Mulheres vivem mais, enquanto homens jovens seguem mais expostos
As mulheres continuam vivendo consideravelmente mais que os homens. Em 2024, a expectativa feminina subiu para 79,9 anos, enquanto a masculina chegou a 73,3 anos, uma diferença de 6,6 anos. Segundo o IBGE, essa distância está muito ligada ao comportamento da mortalidade entre jovens do sexo masculino, que continuam mais vulneráveis a mortes violentas, como homicídios, acidentes de trânsito e outras causas externas.
O levantamento mostra que a chamada “sobremortalidade masculina” é maior entre os 15 e os 29 anos. Rapazes de 15 a 19 anos têm 3,4 vezes mais chance de morrer do que garotas da mesma idade. Entre aqueles de 20 a 24 anos, essa proporção sobe para 4,1 vezes, e na faixa de 25 a 29 anos, fica em 3,5 vezes.

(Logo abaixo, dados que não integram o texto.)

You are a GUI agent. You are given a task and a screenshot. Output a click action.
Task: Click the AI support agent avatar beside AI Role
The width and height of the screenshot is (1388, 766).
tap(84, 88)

O IBGE explica que esse comportamento, observado há décadas, está associado ao rápido processo de urbanização do país a partir dos anos 1980, quando as mortes violentas passaram a ocupar posição importante na estrutura de mortalidade brasileira. Mesmo com os avanços, o instituto afirma que a expectativa de vida dos homens poderia ser ainda maior se esse tipo de ocorrência fosse menos frequente.